Moby moved into the restored, John Lautner-designed mid-century house that contains his studio two years ago. (His residence is situated behind it on a hill.) His first project since the move, aside from a few remixes and pieces for friends’ films, is the forthcoming “Innocents,” due Oct. 1 on Muse, a record he says is his most collaborative yet. It’s the first time he’s used an outside producer, Mark “Spike” Stent, and he also brought in several vocalists, including Wayne Coyne, Mark Lanegan and Skylar Grey.
Moby’s initial vision was “a lo-fi dance record” inspired by Marianne Faithfull’s “Broken English,” Smith & Mighty’s 1990 version of “When You Wish Upon a Star” and ’70s electronic music. “Then Spike very wisely said, ‘If this record is going to be good, it’s going to have a lot of vulnerability and emotion in it,'” Moby recalls. “So it shifted away from lo-fi dance music to something that was much more expansive and warm. I like lo-fi dance music, but I really love warm, melodic, emotional music, so that’s what we were striving for.”

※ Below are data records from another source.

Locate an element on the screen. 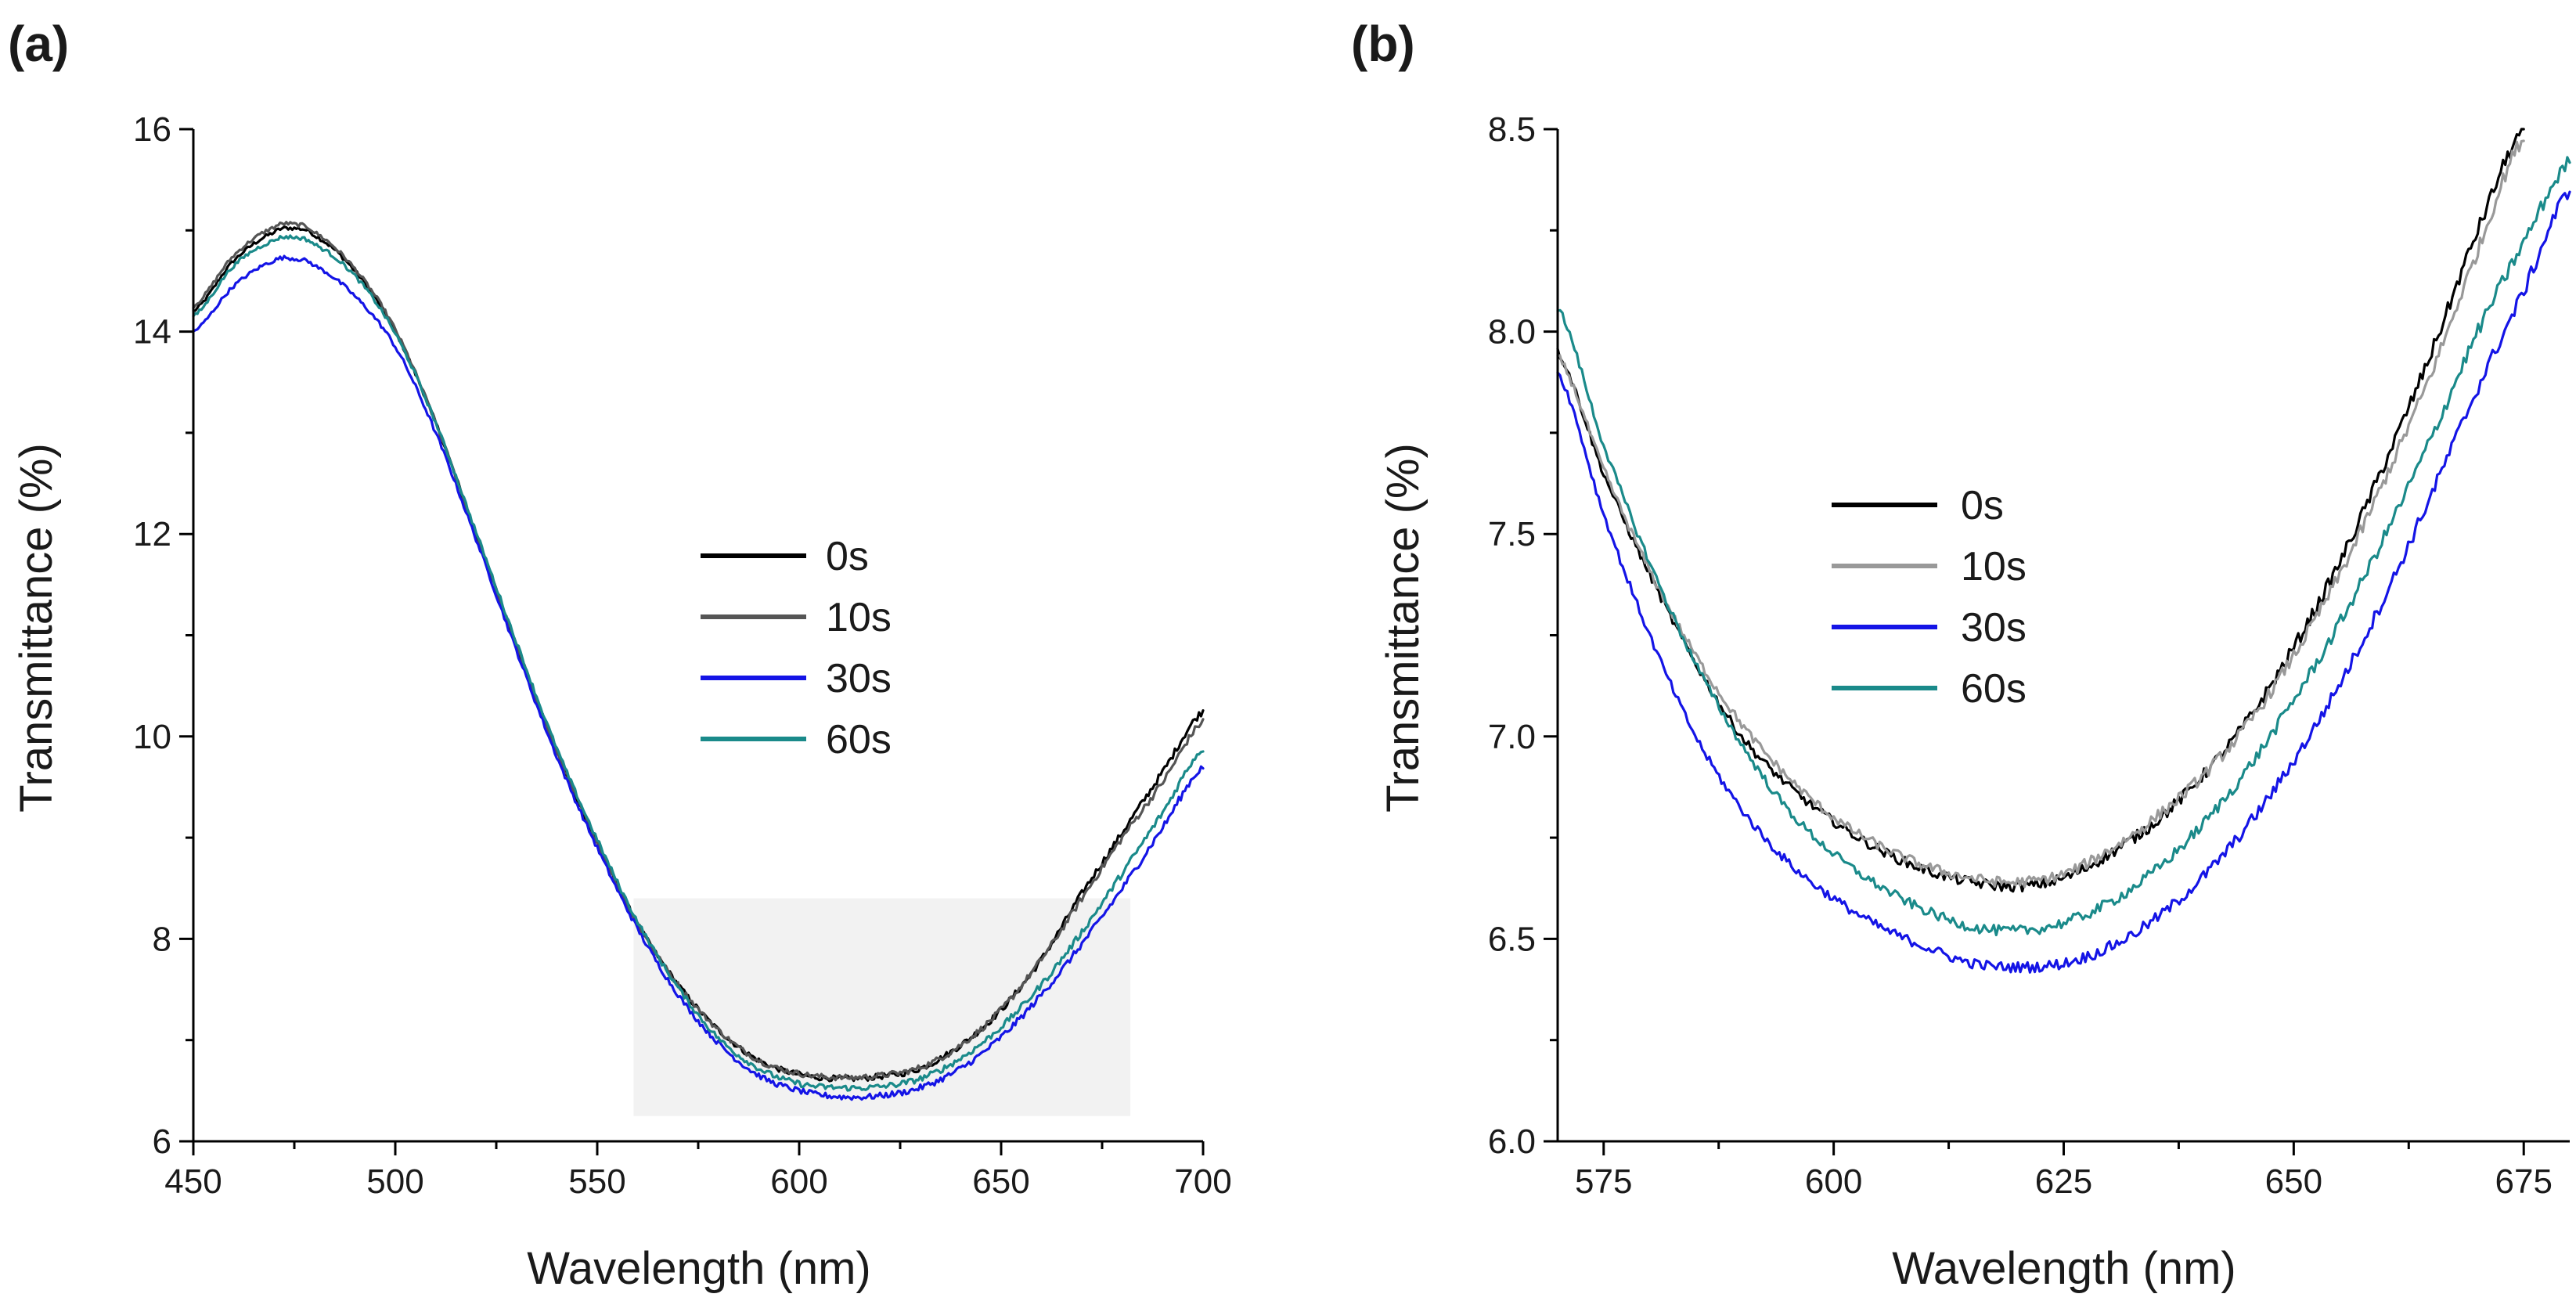  panel-a-x-tick-label: 600 is located at coordinates (798, 1182).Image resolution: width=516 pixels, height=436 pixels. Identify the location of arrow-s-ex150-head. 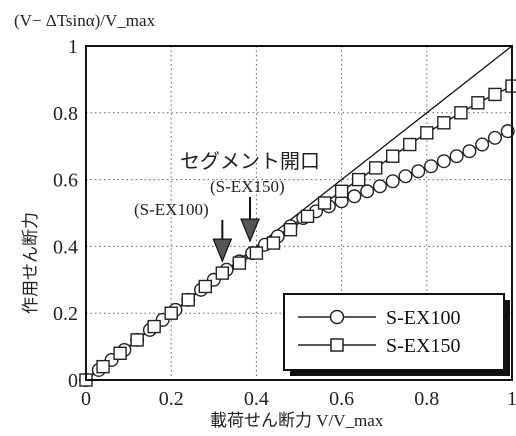
(250, 230).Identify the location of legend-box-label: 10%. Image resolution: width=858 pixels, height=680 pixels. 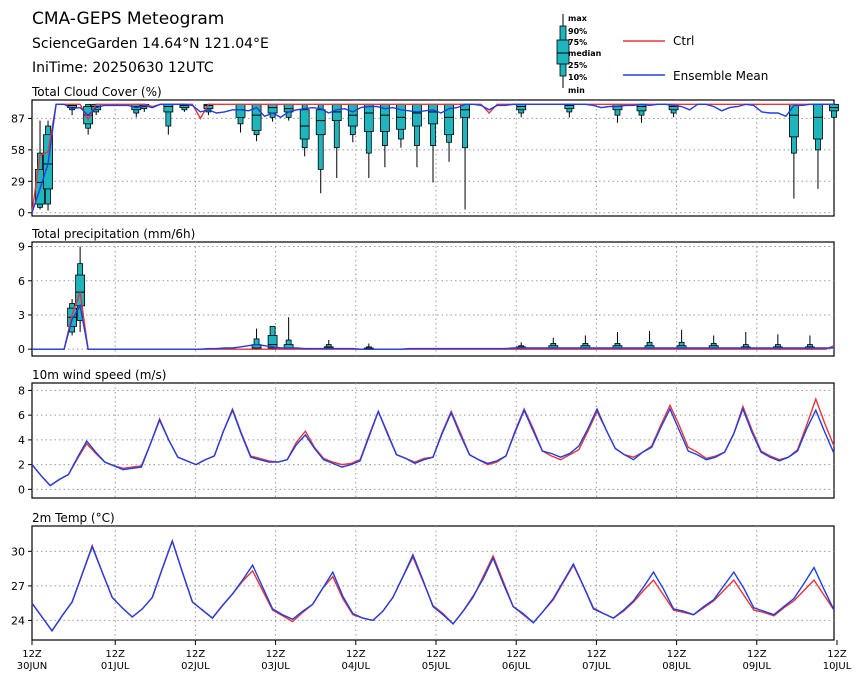
(578, 78).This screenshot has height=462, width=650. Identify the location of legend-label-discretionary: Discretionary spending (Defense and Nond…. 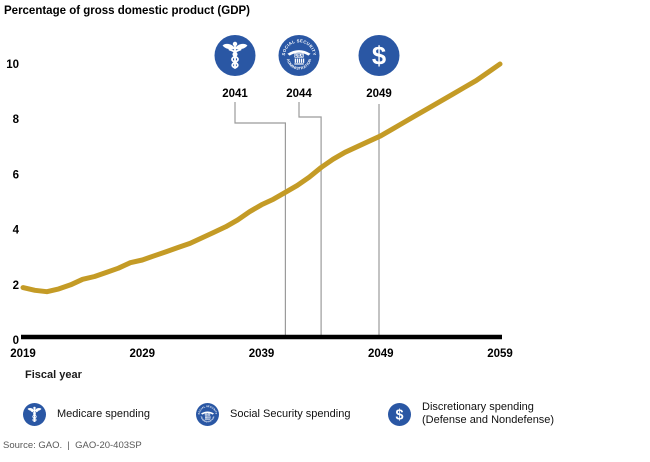
(488, 414).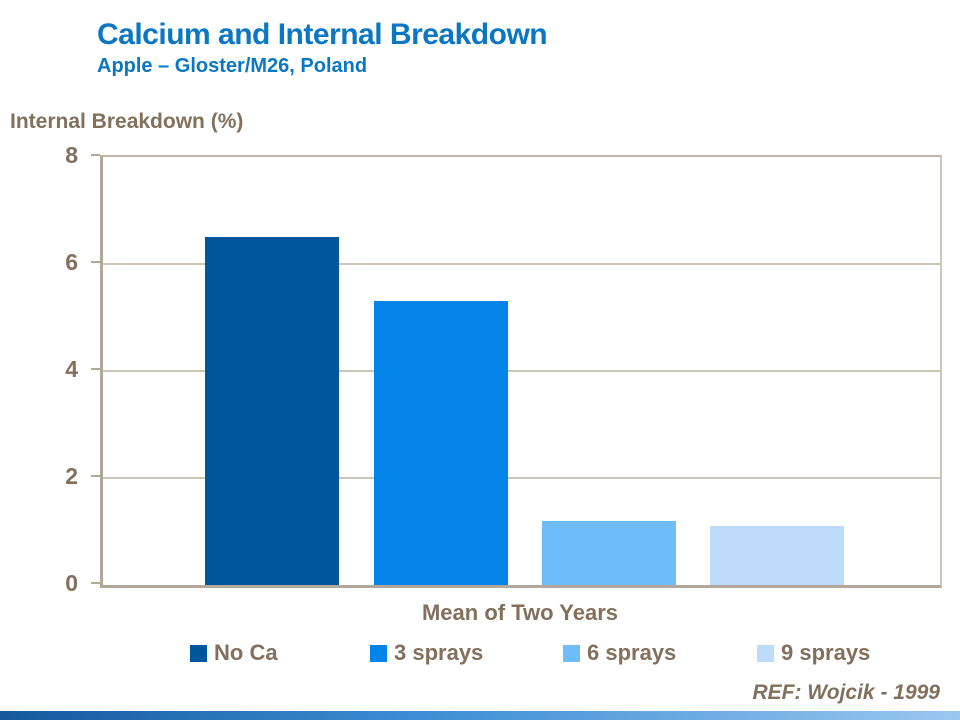 This screenshot has width=960, height=720. What do you see at coordinates (522, 478) in the screenshot?
I see `gridline-y2` at bounding box center [522, 478]. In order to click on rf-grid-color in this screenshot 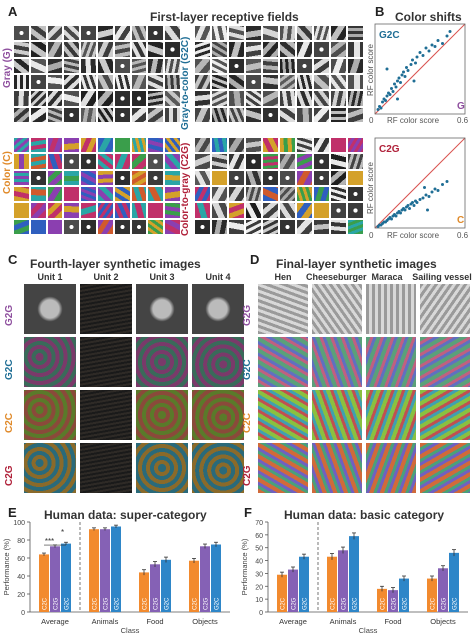, I will do `click(97, 186)`. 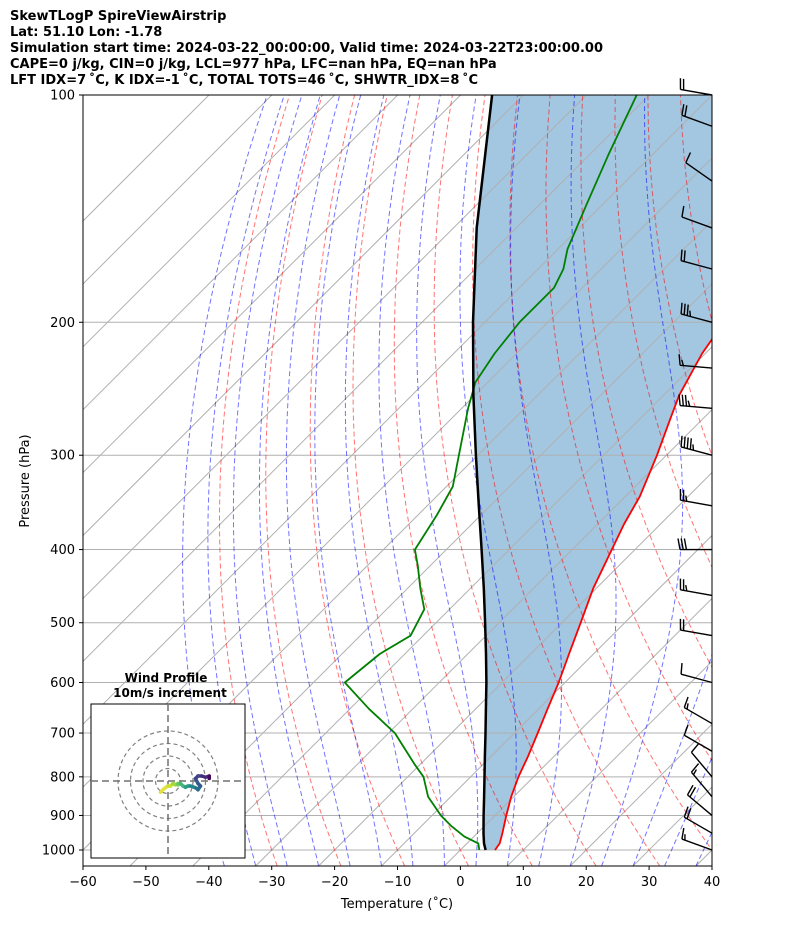 I want to click on x-axis-label: Temperature (˚C), so click(x=396, y=904).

To capture those qualities, he relied on older gear in various stages of disrepair — a Gibson Reverb III from the early ’60s, three Echoplex units and a Sparkling EC-4000 delay. “Oftentimes we would record something and it would sound too clean or too new, so we would look around at the equipment and think, ‘What can we plug this into to sound stranger and more vulnerable?'” Moby says.
For “Don’t Love Me,” Moby and Stent placed a ribbon mic 10 feet away from the drums and put the recording through a broken limiter to get “a strangely tight drum sound that didn’t sound anything like the original recording.”
“What I love about all this weird old equipment is that it doesn’t really work that well,” he says. “You can’t touch the volume pot on the Korg [synthesizer] because it’ll just stop working. I haven’t touched the volume on that in probably 10 years, it’s so dirty and degraded.”